**Material**
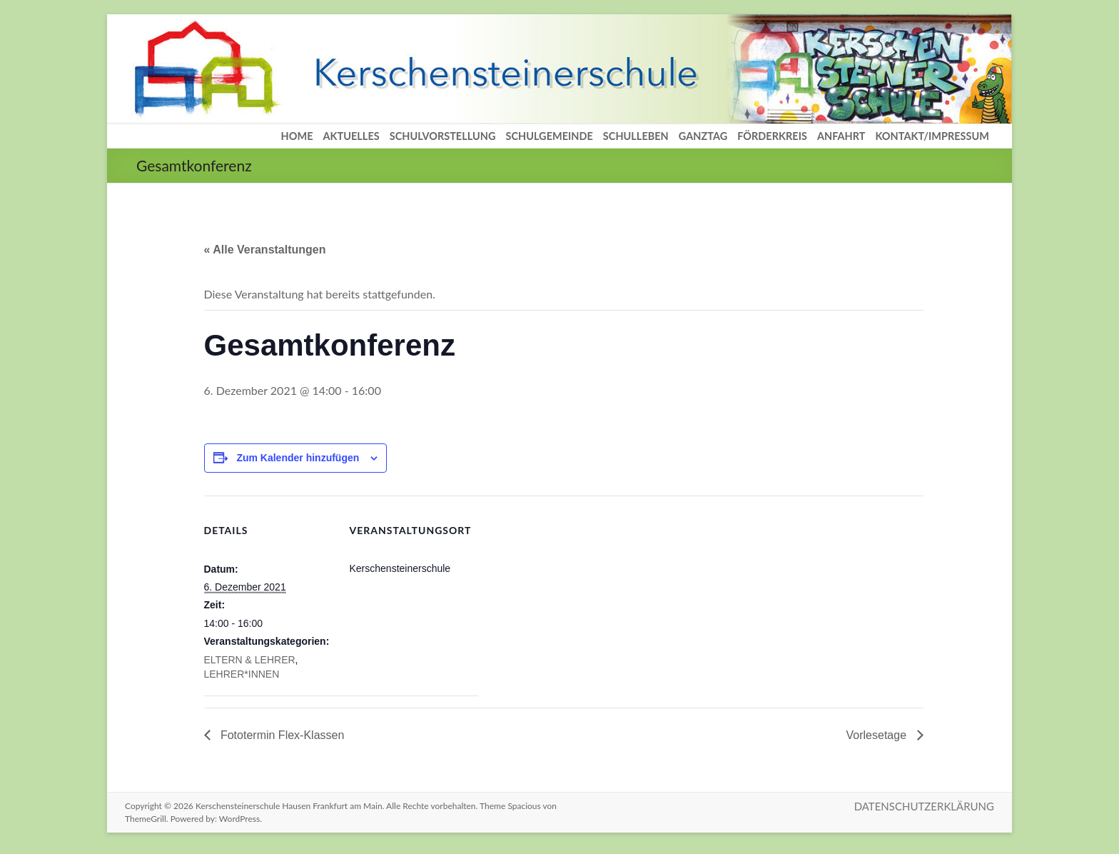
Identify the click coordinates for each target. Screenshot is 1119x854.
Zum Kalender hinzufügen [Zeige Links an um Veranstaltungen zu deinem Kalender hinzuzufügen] (297, 457)
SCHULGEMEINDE (548, 136)
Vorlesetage (878, 735)
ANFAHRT (841, 136)
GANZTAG (703, 136)
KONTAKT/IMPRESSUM (932, 136)
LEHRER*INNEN (242, 674)
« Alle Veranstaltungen (265, 249)
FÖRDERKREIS (772, 136)
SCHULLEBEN (636, 136)
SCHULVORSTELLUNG (443, 136)
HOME (297, 136)
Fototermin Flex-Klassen (281, 735)
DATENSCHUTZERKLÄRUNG (924, 806)
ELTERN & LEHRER (249, 659)
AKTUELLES (351, 136)
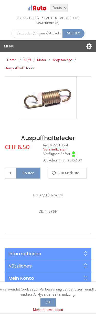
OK (48, 302)
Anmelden (49, 18)
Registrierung (28, 18)
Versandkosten (54, 149)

**Exercise objective**
Reproduce all of the records above word for word, leaving out the pictures.

**Result for this exercise**
Identify the click coordinates for each target. Screenshot is 1119x854.
Zum Kalender hinzufügen [Zeige Links an um Veranstaltungen zu deinem Kalender hinzuzufügen] (297, 457)
SCHULGEMEINDE (548, 136)
Vorlesetage (878, 735)
ANFAHRT (841, 136)
GANZTAG (703, 136)
KONTAKT/IMPRESSUM (932, 136)
LEHRER*INNEN (242, 674)
« Alle Veranstaltungen (265, 249)
FÖRDERKREIS (772, 136)
SCHULLEBEN (636, 136)
SCHULVORSTELLUNG (443, 136)
HOME (297, 136)
Fototermin Flex-Klassen (281, 735)
DATENSCHUTZERKLÄRUNG (924, 806)
ELTERN & LEHRER (249, 659)
AKTUELLES (351, 136)
OK (48, 302)
Anmelden (49, 18)
Registrierung (28, 18)
Versandkosten (54, 149)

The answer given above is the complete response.